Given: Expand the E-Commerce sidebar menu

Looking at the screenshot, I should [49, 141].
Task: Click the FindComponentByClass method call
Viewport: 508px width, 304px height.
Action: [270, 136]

» Work task: In full and word for word, give the listing above again.

» Solution to the exercise:
Given: Expand the E-Commerce sidebar menu

Looking at the screenshot, I should [49, 141].
Task: Click the FindComponentByClass method call
Viewport: 508px width, 304px height.
Action: [270, 136]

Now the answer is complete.